##### PROVIDED DATA #####

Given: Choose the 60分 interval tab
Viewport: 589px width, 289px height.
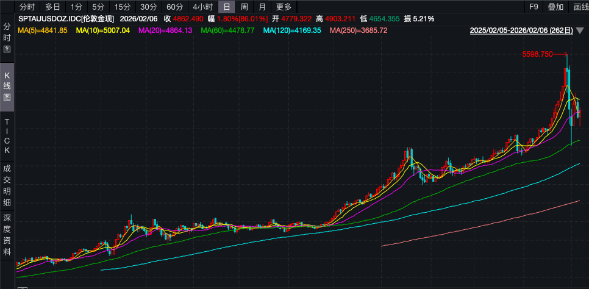Looking at the screenshot, I should tap(174, 7).
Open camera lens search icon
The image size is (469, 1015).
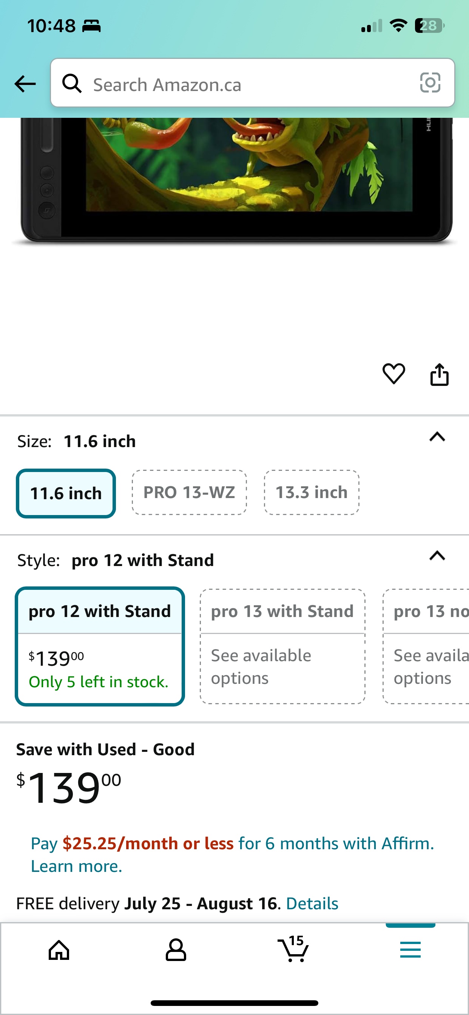[430, 83]
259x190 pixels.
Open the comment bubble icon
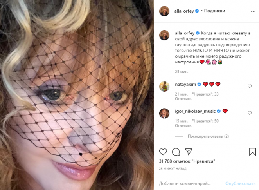[x=176, y=152]
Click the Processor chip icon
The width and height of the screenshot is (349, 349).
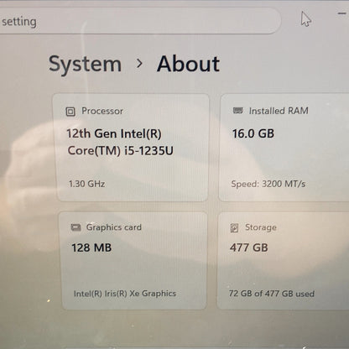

#####

TASK STATEMENT
Each line above is to be repeated exactly as written; no picture is carried over.

RESPONSE TO THIS TASK
Given: Choose the 60分 interval tab
Viewport: 589px width, 289px height.
Looking at the screenshot, I should tap(174, 7).
Open camera lens search icon
The image size is (469, 1015).
[430, 83]
259x190 pixels.
Open the comment bubble icon
[x=176, y=152]
Click the Processor chip icon
The width and height of the screenshot is (349, 349).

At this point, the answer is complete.